I would probably not worry so much about the semantics. I would fix the issues and then if questioned upon IRS audit, argue the equities and that you corrected issues for all open years and that such errors were insignificant.

  • 5 months later...
Posted

For what it's worth, Q 2:54 of Reish & Ashton's Plan Correction Book reads as follows:

"A 2:54: If a significant defect is partially but not fully corrected, can the qualification failure then be treated as insignifcant?

No (a technically correct answer). Although there is no formal guidance on this point, IRS officials have stated informally that the significance of the qualification failure or failures will be analyzed by the revenue agent as of the time the qualificaiton fialure or failures occurred. Even if, after an attempted but incomplete correction, the remaining qualification failure would be considered insignificant, the test is whether the qualification failures, in the aggregate, were significant at the time they occurred. Obviously, this means that full and proper correction is critical to the use of APRSC.

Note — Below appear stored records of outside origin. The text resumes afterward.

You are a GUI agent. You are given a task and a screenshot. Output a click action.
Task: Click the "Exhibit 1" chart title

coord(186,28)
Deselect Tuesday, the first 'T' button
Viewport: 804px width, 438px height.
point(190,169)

Practitioner Tip: In this situation, the revenue agent should take into account a partial but incomplete correction as a favorable equity for a lower sanction under Audit CAP (see chapter 7). Further, as a practical matter, some revenue agents will take the position that the attempted correction is a factor to be taken into account in determining whether a qualification failure is insignificant. Thus, revenue agents may be inclined to find that qualification failures corrected in good faith, but incorrectly, are insignificant. In those cases, even though the plan is being examined, the proper correction of the qualification failures can be completed under APRSC, since, in the revenue agent's estimation, the qualification failures are significant."

I'm not sure how to reconcile this with Section 8.03 of Rev. Proc. 2001-17, which says that "Operational Failures that have been corrected under SCP in section 9 and VCP in sections 10 and 11 are not taken into account for purposes of determining if Operational Failures are insignificant in the aggregate." (Essentially the same language (but for the names of the programs) appeared in 2000-16, so its not a matter of this being a new development that post-dates Reish & Ashton's Q&A. (I've got the 2001 edition of their book which reflects 2000-16).

I take the Q&A to say that you cannot (as you suggest in (2) above) self-correct failures in the last two years and then determine the significance of the remaining failures without reference to those you have self-corrected. But the language of the Rev. Proc. suggests that you don't have to continue to factor in problems that have been corrected. Perhaps the thing to take away is that you ought not game the system by using SCP to render otherwise significant problems insignificant, but that you also not need factor back in problems that have been self-corrected in good faith.

I hope this is helpful. I'd be interested to know what others think about this. I thought your question was a good one.